According to the main source used by Wikipedia, motivation is defined as the purpose or psychological reason for an action (1). Motivation is an inner force that is shaped to wishes, desires, and goals -to minimize pain, maximize pleasure, or to serve basic needs, such as rest, hunger, and thirst (2). After the basics, Wikipedia gets all theoretical on us. Philosophers, politicians, psychologists… all arguing about the “model” that best fits human motivation. I think that motivation, especially for something like exercise, is probably highly individualized. What motivates one person may not motivate another. Everyone needs to eat, and everyone sees a direct result from not eating. Everyone should exercise, but the results or lack thereof are harder to see, especially at first. Here are the top ten things that motivate me to work out at least four days a week.

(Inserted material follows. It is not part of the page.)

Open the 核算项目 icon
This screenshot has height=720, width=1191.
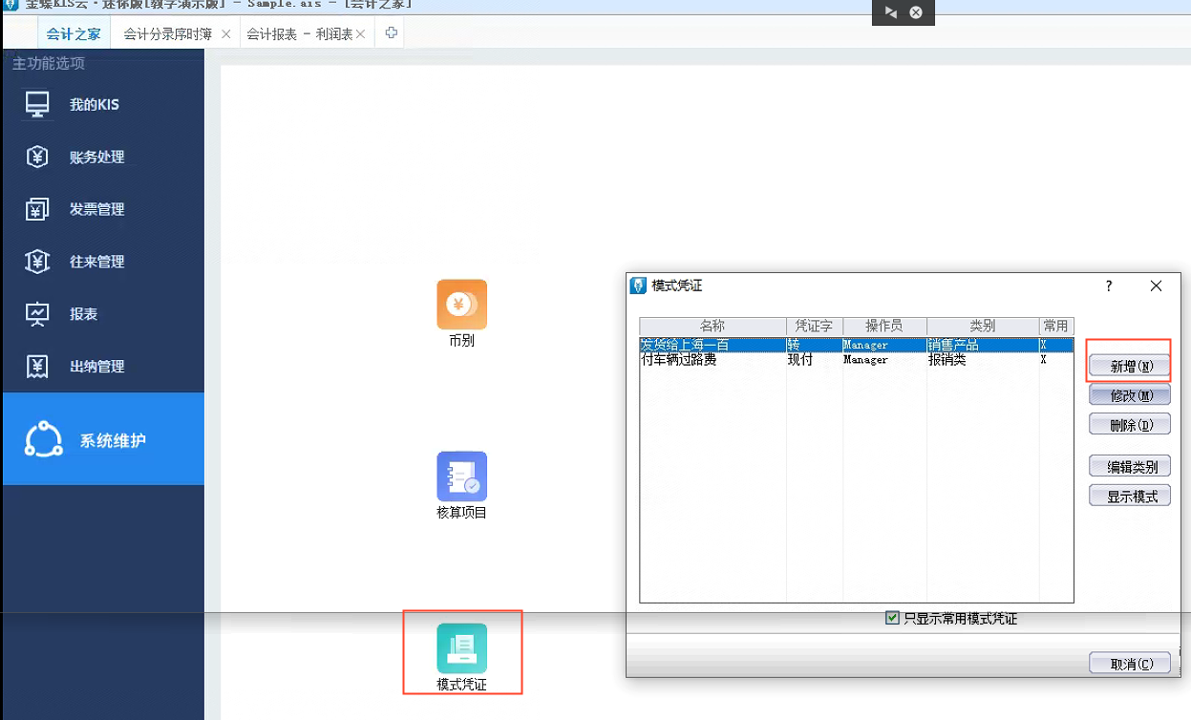[x=461, y=476]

I like to think that there are two different types of motivation. Pre and post. For example, a pre-motivation of eating would be hunger. A post-motivation of eating would be health and nutrition. I eat because I’m hungry (before). I eat to be healthy (in the future).

motivation

Post-motivations: the more common for most people

1. It changes my mood. It gives me more energy and more motivation to do other things. For example, I had a lazy weekend, which is fine. We all need one once in a while. Monday morning, my apartment was messy and I hadn’t done any cooking for the week. I had all weekend where I was lazy and unproductive. Monday afternoon, I went to CrossFit, got home at 7 PM, took a shower, and hit it head on. I cleaned the entire place, and cooked up some lunches for the rest of the week. Something about a workout just makes me get my life in order. Maybe it’s the so-called “high” I get from working out. Who knows? I just know it works.

2. I can eat more. Not worse! More. I love food, I love eating, I love cooking… the more I get to enjoy those experiences, the better.

3. I like looking good. Since I’ve been going to CrossFit, my arms have toned up a lot. I didn’t think my arms looked bad before, but they look awesome now. I like showing that off by wearing tank tops (in appropriate places, of course). Also, I’m ready for any impromptu vacations or swim suit moments.

4. Science is a frustrating profession most of the time. I’m also generally an introverted person, so the stress of the day can really get to me. Exercising relieves that stress. I’m not much of a yogi, but running can be almost like meditation. If I have a particularly stressful day, I like to run it out.

5. Setting a concrete goal can really up my motivation. Preparing for a timed 5k or a Tough Mudder can motivate you to train. No one wants to perform badly when someone is watching.

6. The more I go on about CrossFit, the more people around me either a. get annoyed, or b. want to try it! Exercising to set an example is great motivation. I don’t have kids, but if I ever do, I want them to be around an active mom who is showing them how to live a healthy life.

Pre-motivation

7. Fitness magazines, NOT FASHION magazines, motivate me to work on myself. There are usually some decent tips in fitness magazines, although you should do some fact-checking. There are also usually interviews with great athletes, and I’m definitely not above taking advice from someone who is elite in their sport.

8. Success stories of any kind, but especially before-and-after photos really inspire me to keep up my efforts.

9. CrossFit is expensive. Once I toss that money out the window at the beginning of every month, I know I have to get to the classes, or it will be a waste.

10. This last one is both a pre- and post-motivation. My boyfriend is also an avid CrossFitter, and watching his transformation motivates me to keep going. I also like to see and hear the appreciative looks and compliments as he witnesses my progress. I think that anyone can benefit from a workout buddy of some kind. It doesn’t have to be a significant other, and you don’t necessarily have to work out together. You just have to support each other. Online, through blogs, fitness websites, texting, Skype, however you can manage. Knowing that someone is in it with you can be a great pre- and post-motivator.

exercise-motivation

1.  Schater, Daniel (2011). PSYCHOLOGY. United States of America: Catherine Woods. p. 325.

2. Wright, Robert (1995). The moral animal : evolutionary psychology and everyday life (1st Vintage books ed. ed.). New York: Vintage Books.